━━━ MATERIAL SUPPLIED ━━━

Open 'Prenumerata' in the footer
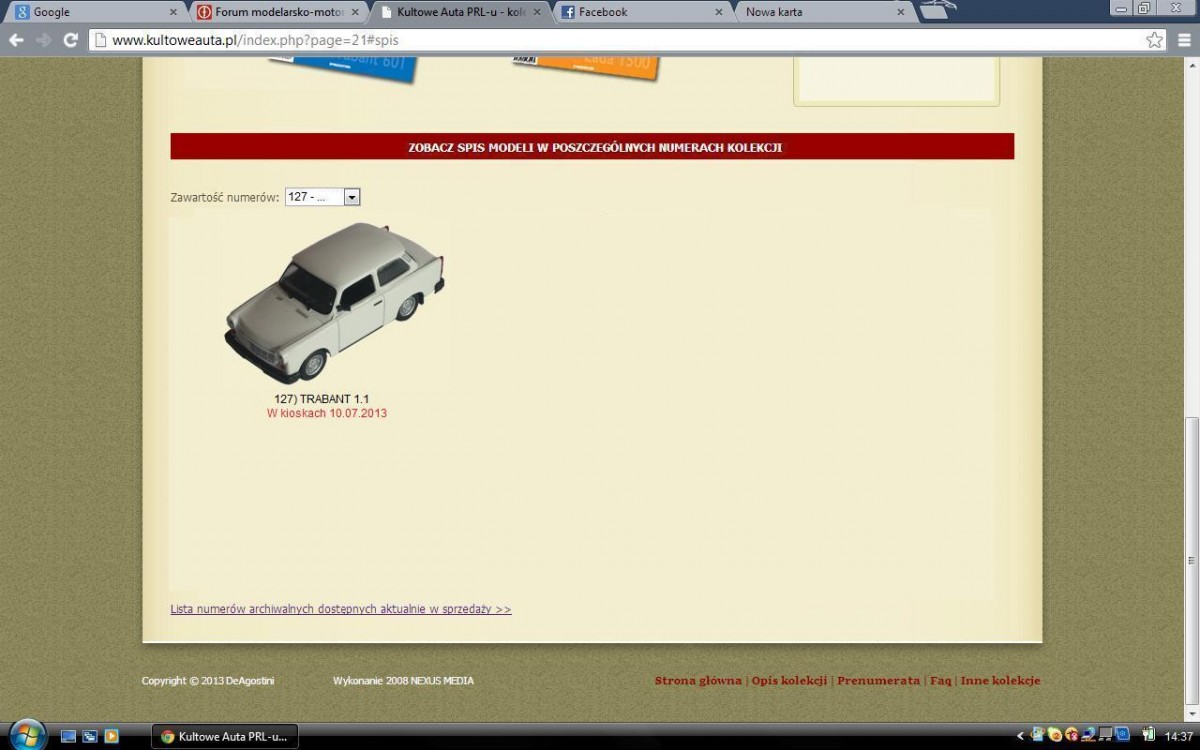Viewport: 1200px width, 750px height. pos(878,681)
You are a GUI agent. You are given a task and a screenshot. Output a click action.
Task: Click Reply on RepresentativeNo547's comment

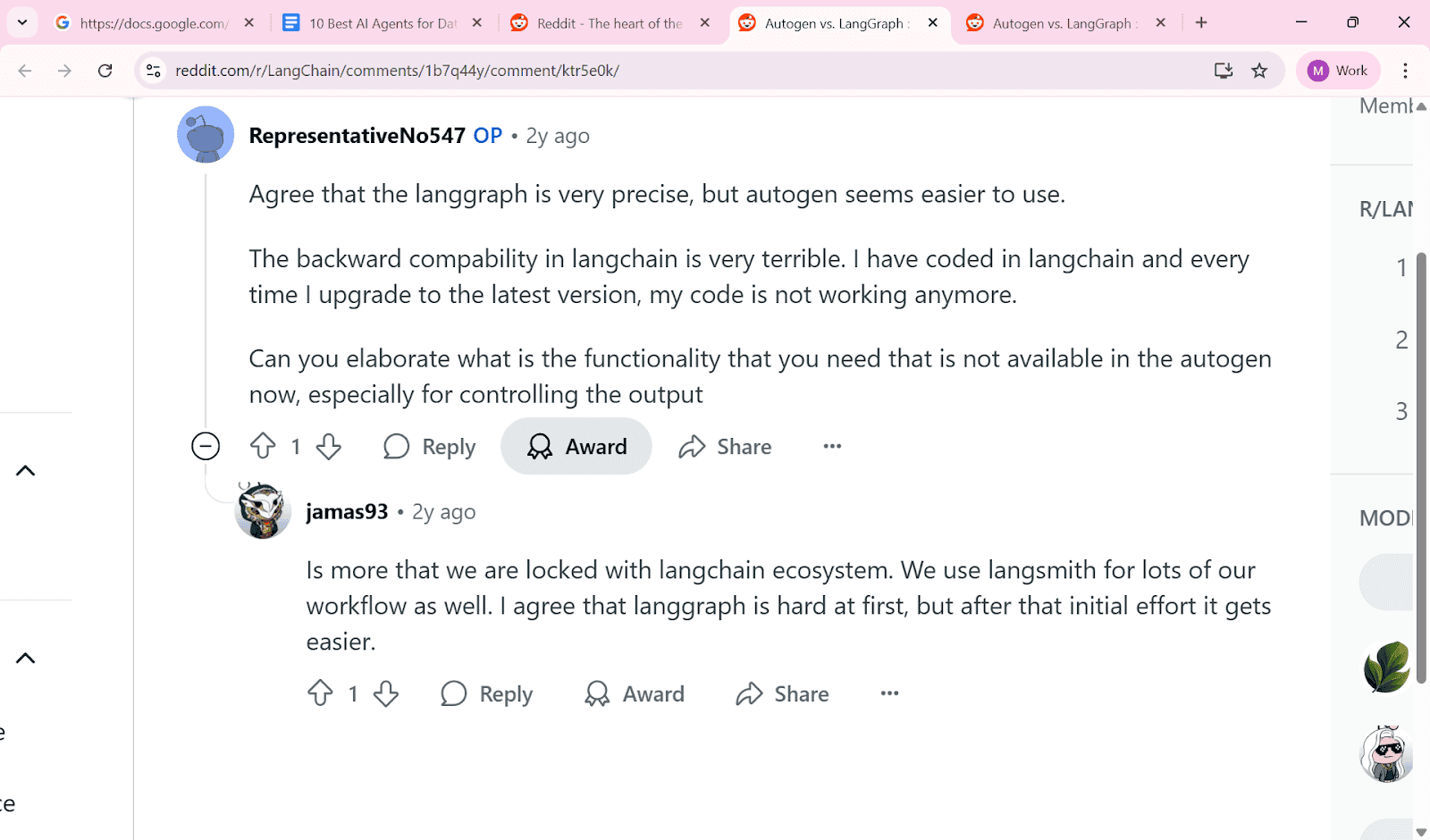pyautogui.click(x=429, y=446)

━━━

**PROBLEM REQUIREMENTS**
Leave out the images and repeat the rest of the data word for word.

**COMPLETED TASK**
Open 'Prenumerata' in the footer
Viewport: 1200px width, 750px height. pos(878,681)
You are a GUI agent. You are given a task and a screenshot. Output a click action.
Task: Click Reply on RepresentativeNo547's comment

pyautogui.click(x=429, y=446)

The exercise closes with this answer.